Lebe lieber gewöhnlich

Kriz-Projekt "Baby-Bedenkzeit"

In Findorff hat der Martinsclub Bremens erste inklusive WG gegründet

Die Kartons sind ausgepackt und die Zimmer eingerichtet: Acht junge Menschen haben das Haus in der Delbrückstraße in Bremen-Findorff bezogen. Die Tagesroutine ist schon angelaufen: Morgens frühstückt die WG zusammen, dann geht es zur Arbeit, zur Uni oder zur Ausbildung. Nachmittags und abends füllen sich der Gemeinschaftsraum mit der riesigen Couch und die Küche mit Leben. Abends wird auch mal zusammen gekocht. Wie es sich für eine WG gehört, sind Nudeln sehr gefragt. Ein ganz normales WG-Leben also – nur die Zusammenstellung hat es in Bremen so noch nicht gegeben.

Der Martinsclub hat eine inklusive Wohngemeinschaft mitten in der Stadt gegründet. Vier Studierende, vier Menschen mit Beeinträchtigung, Die Wohnung ist ca. 260 Quadratmeter groß. Jeder hat sein eigenes Zimmer. Die Bewohner mit Beeinträchtigung stehen mitten im Leben, gehen zur Arbeit, machen eine Ausbildung und werden von den Studierenden unterstützt. Die Studierenden erfahren eine persönliche Bereicherung und verdienen sich etwas Geld dazu. Dafür werfen sie ein Auge auf ihre Mitbewohner: Ist er oder sie schon wach, ist der Kühlschrank gefüllt, gehen wir zusammen einkaufen? Für pflegerische oder pädagogische Belange sind die StudentInnen allerdings nicht zuständig.

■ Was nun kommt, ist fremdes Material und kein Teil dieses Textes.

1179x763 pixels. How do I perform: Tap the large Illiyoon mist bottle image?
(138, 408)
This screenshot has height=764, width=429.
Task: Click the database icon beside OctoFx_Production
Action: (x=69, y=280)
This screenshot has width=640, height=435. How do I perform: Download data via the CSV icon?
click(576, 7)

Unterstützt wird die WG durch eine pädagogische Begleitung. Anne Skwara-Harms kommt zu den WG-Besprechungen und ist die erste Ansprechpartnerin für die Angehörigen der Mitbewohner mit Beeinträchtigung und für Themen wie dem Gang zum Arzt oder Problemen des Alltags. „Wie sich die pädagogische Begleitung in Zukunft genau gestaltet, entscheiden wir zusammen“, sagt Skwara-Harms.

 

Ein soziales Ausbildungs- oder Arbeitsfeld war keine Voraussetzung für den Einzug – was bei der Suche eher zählte, war die Chemie. „Wir haben im Vorfeld oft zusammengesessen und über das WG-Leben gesprochen. Ich glaube, dass die einzelnen Mitbewohner total gut zueinander passen“, freut sich Nico Oppel, Fachleiter des Leistungsbereichs Wohnen im Martinsclub und Projekt-Initiator: „Für den Martinsclub bedeutet das einen weiteren Baustein für inklusives Wohnen im Stadtteil und eine gute Möglichkeit für junge Erwachsene, sich auszuprobieren.

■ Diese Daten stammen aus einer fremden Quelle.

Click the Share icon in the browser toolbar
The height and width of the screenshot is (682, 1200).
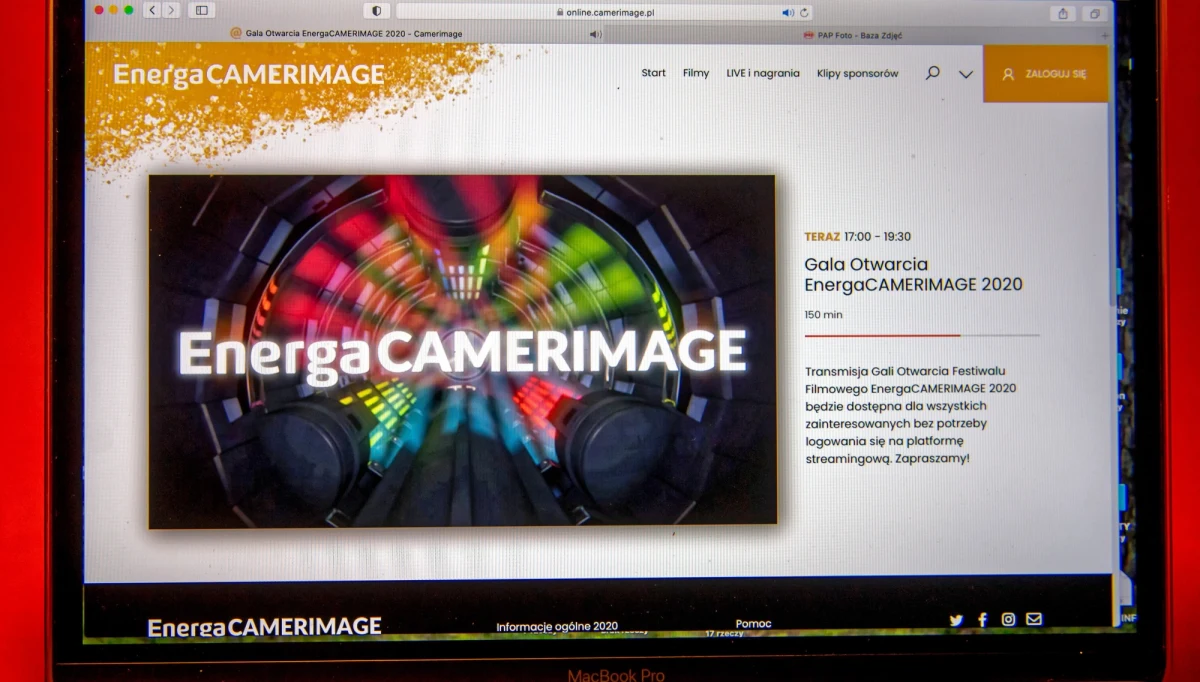tap(1063, 13)
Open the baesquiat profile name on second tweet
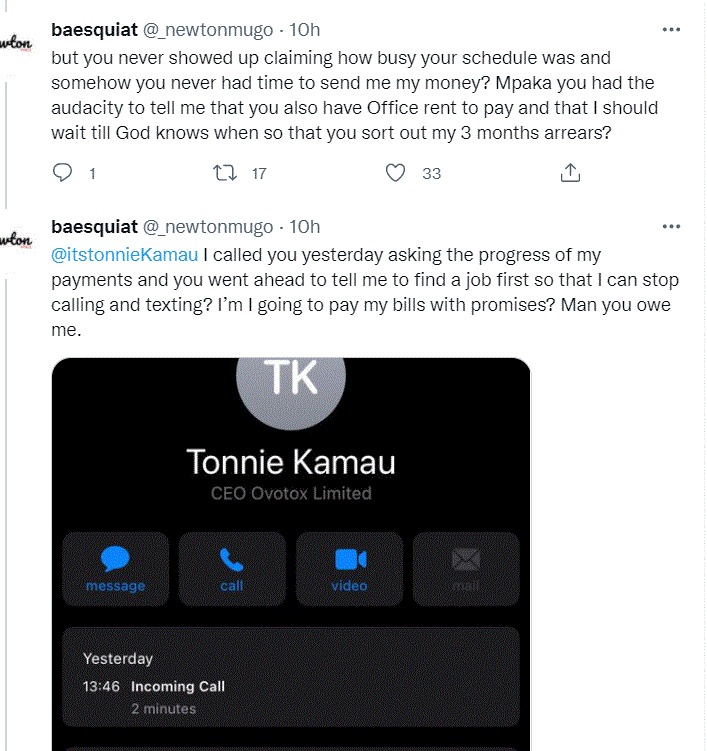Screen dimensions: 707x751 pos(94,227)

Das Anliegen hinter der WG: „Jeder Mensch soll die Möglichkeit haben, so zu wohnen, wie er oder sie will – zum Beispiel eben auch in einer WG nach dem Auszug bei den Eltern. Für viele Mitbewohner bedeutet dieser Einzug den ersten Schritt in die Selbstständigkeit fernab des Elternhauses. Auch andere Beweggründe spielen eine Rolle: „Das bringt mir Freude, hier zu wohnen – und ich kann auch mal andere Leute kennenlernen“, sagt Enrico Monti. „Ich bin hier eingezogen, weil ich genug hatte von Zweck-WGs. Schon nach drei Wochen merkt man, dass wir uns hier alle total gut verstehen“ freut sich Katharina von Eitzen. Jeder hat gleich viel zu sagen. Und es kann viel gemeinsam unternommen werden: Zusammen kochen, das Haus verschönern, einen Ausflug oder ein Grillfest planen. Ein ganz normaler WG-Alltag eben.

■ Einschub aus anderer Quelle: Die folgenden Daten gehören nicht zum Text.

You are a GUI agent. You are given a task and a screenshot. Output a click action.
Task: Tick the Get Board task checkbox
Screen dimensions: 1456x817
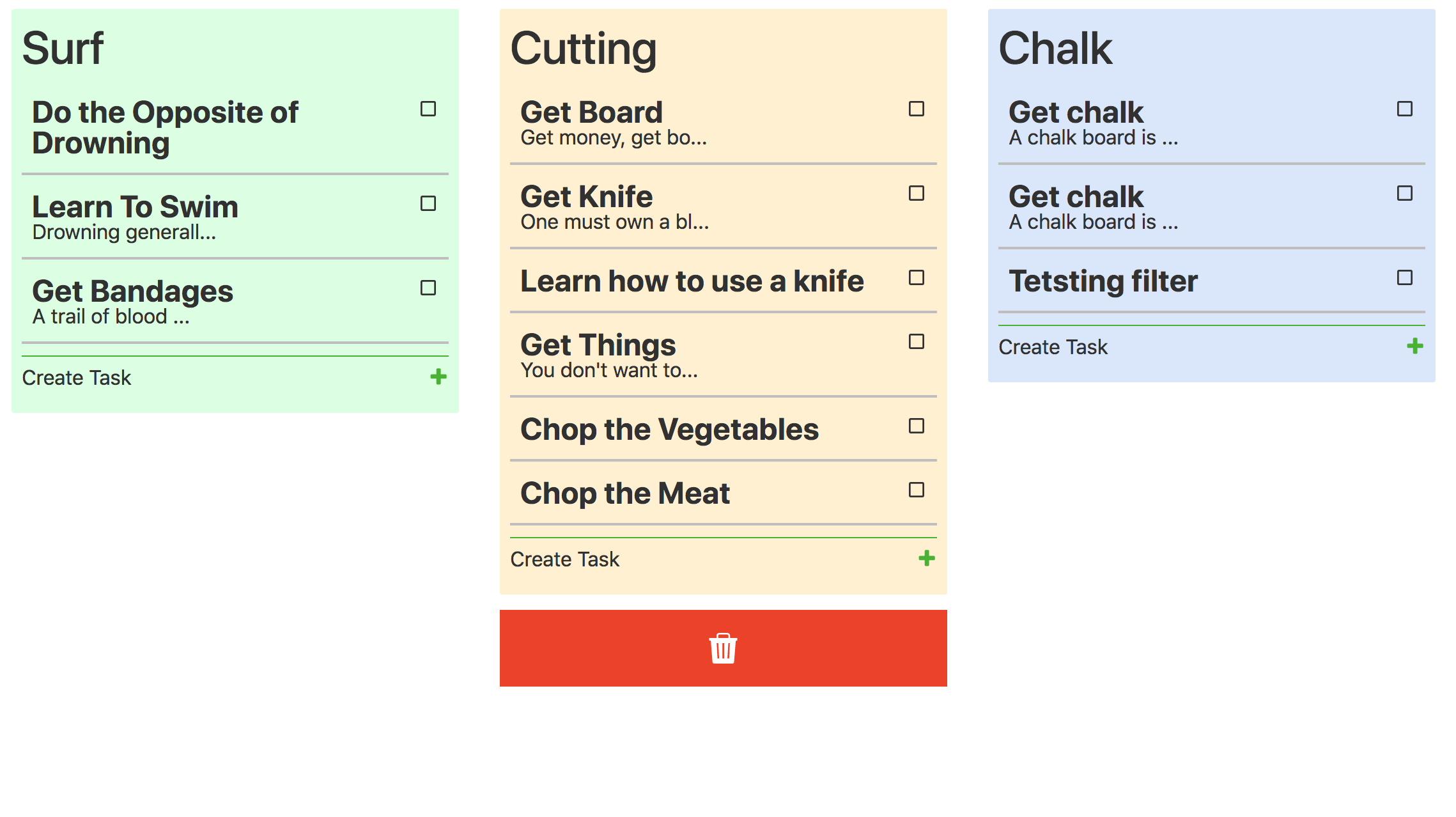pyautogui.click(x=917, y=109)
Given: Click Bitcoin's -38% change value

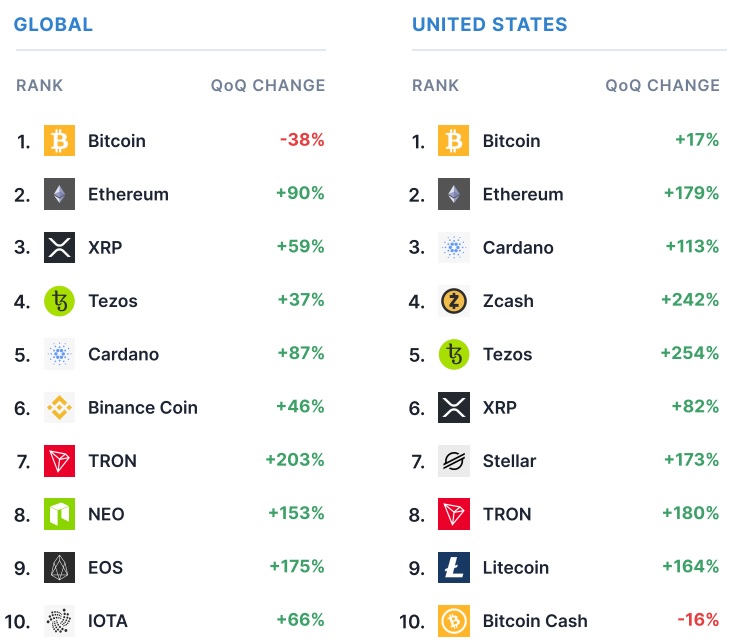Looking at the screenshot, I should (x=301, y=141).
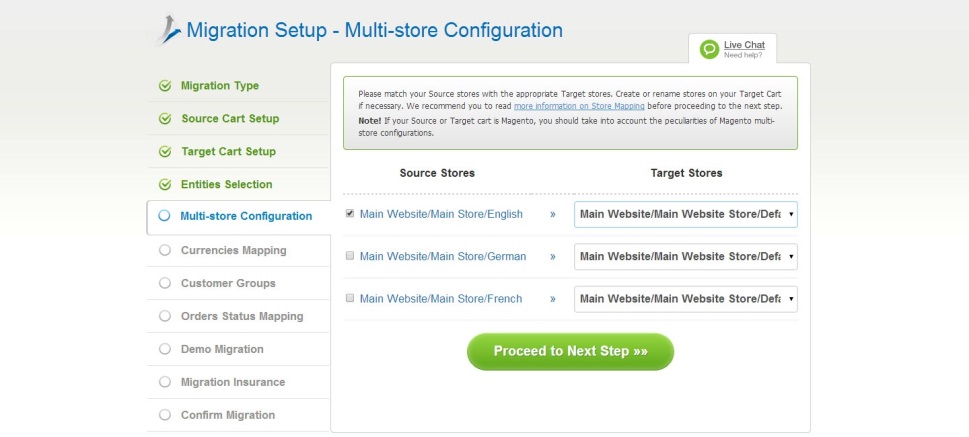Check the Main Store/French checkbox

(x=350, y=298)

Auch der Landesbehindertenbeauftragte Dr. Joachim Steinbrück steht dem Projekt sehr positiv gegenüber. „Ich glaube, dass solche Wohnformen Chancen eröffnen, dass man viel mehr nach seinen Wünschen und Bedürfnissen leben kann“, so Steinbrück. Sein Tipp für die WG, wenn es mal Probleme gibt: „Humor hilft“.